_Tasks to carry out_:
1) Answer these questions using the news roundup:
(a) How many calories are in an entire bag of the Harvester Farms Freeze-Dried Sugar Snap Peas?
(b) How many years of Indo-European culinary training does Chef Sheel Joshi have?
(c) What is the amount of each grant awarded to the three siggi's starters recipients?
2) Retype a passage of the news roundup, beginning at the words that have "Harvester Farms Launches" and stopping after "the coming months.".

_Extract provided_:
*-*-*

Harvester Farms Launches Savory Vegetable Line Harvester Farms has introduced its FreezeDried Sugar Snap Peas. To make them, fresh peas are freeze-dried, gently removing any water and then seasoned with salt and pepper to transform them into a snack. They’re vegan and largely allergy-sensitive, as they are peanut free, tree nut free, soy free, dairy free and gluten free. They contain five grams of plant protein, representing 18 percent of recommended daily dietary fiber intake, and an entire bag contains only 120 calories. Harvester Farms plans to introduce a variety of Freeze-Dried Snap Pea flavors in the coming months.

Introducing Monkey Madness Sauces Monkey Madness sauces are created by Michelin-rated Chef Sheel Joshi, who comes from an Indo-European culinary training of 25 years with influences from his travels across Europe and Asia. Sheel’s food has been recognized by Los Angeles Times, Houston Chronicle, The Food Network show “The Best of Ethnic Eats,” LA Weekly, Hollywood Reporter, travel guide “The Lonely Planet,” Paper City Magazine, Houstonia Magazine and many more. Monkey Madness sauces are intended to bring fun, ease and joy of cooking to the home cook while elevating the Indian sauce market through high quality flavor, authenticity and conscious choice of ingredients.

Vow Demonstrates Dishes Prepared from Cell-Grown Meats Vow, an Australia-based food company developing meat products directly from animal cells, recently conducted a culinary demonstration of its multi-species meat platform with six unique dishes demonstarting the company’s technical ability and an important milestone on its journey to create meat products more delicious than any conventional animal meat. Six different animal species were selected from Vow’s diverse cell library and cultivated (grown from cells in a cultivator) for this product demonstration and included kangaroo, pig, lamb, alpaca, rabbit and goat.

siggi’s Donates $60,000 and Mentorship Hours Towards Community Nutrition Programs Yogurt-maker siggi’s announced the inaugural grant recipients of siggi’s startersSM, a new grant program that looks to empower dietitians to improve community nutrition at the local level. Mary Lynn Kardell, RD, LMNT; Stephanie Hodges, MS, MPH, RDN; and Jacquelyn Oddo, MS, RD, LD will each receive one $20,000 grant, the largest grant awarded by siggi’s to date. In addition to the funding, grant recipients will receive ongoing mentorship and support from the team at siggi’s as they bring their proposals to life.

*-*-*

_Data for analysis_:

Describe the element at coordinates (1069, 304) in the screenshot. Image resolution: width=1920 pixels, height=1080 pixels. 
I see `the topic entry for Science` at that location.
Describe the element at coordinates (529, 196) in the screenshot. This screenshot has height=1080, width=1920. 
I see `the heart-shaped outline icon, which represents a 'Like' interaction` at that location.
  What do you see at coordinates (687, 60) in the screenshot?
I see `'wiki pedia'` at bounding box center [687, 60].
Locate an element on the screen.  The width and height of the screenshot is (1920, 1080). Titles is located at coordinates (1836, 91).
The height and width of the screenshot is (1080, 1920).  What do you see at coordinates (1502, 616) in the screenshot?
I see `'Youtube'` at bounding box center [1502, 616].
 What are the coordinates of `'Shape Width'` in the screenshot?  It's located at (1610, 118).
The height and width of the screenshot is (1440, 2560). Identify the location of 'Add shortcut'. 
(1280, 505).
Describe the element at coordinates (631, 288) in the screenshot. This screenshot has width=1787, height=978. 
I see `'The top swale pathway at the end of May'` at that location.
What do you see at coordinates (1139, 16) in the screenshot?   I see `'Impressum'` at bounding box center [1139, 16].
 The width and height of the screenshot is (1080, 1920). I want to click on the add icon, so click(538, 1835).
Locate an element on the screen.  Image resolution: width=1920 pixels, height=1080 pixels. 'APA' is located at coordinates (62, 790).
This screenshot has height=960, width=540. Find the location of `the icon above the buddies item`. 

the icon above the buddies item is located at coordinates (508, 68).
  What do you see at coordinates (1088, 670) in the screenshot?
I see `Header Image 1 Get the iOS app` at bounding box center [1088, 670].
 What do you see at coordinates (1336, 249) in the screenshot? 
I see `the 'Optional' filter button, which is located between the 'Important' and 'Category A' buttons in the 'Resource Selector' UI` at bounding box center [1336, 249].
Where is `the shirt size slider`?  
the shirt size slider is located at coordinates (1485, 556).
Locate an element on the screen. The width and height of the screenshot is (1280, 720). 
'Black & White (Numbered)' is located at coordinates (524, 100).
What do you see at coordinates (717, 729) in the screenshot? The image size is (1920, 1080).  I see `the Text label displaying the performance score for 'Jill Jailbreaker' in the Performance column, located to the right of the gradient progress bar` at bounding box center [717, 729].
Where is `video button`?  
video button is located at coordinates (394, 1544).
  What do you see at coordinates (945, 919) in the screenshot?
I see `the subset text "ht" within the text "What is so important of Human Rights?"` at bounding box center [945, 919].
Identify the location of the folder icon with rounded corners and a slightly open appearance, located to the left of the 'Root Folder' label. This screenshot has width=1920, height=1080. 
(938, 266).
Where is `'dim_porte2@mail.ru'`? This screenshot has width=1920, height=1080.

*-*-*

_Solutions by task_:
1)
(a) 120 calories
(b) 25 years
(c) $20,000

2)
Harvester Farms Launches Savory Vegetable Line Harvester Farms has introduced its FreezeDried Sugar Snap Peas. To make them, fresh peas are freeze-dried, gently removing any water and then seasoned with salt and pepper to transform them into a snack. They’re vegan and largely allergy-sensitive, as they are peanut free, tree nut free, soy free, dairy free and gluten free. They contain five grams of plant protein, representing 18 percent of recommended daily dietary fiber intake, and an entire bag contains only 120 calories. Harvester Farms plans to introduce a variety of Freeze-Dried Snap Pea flavors in the coming months.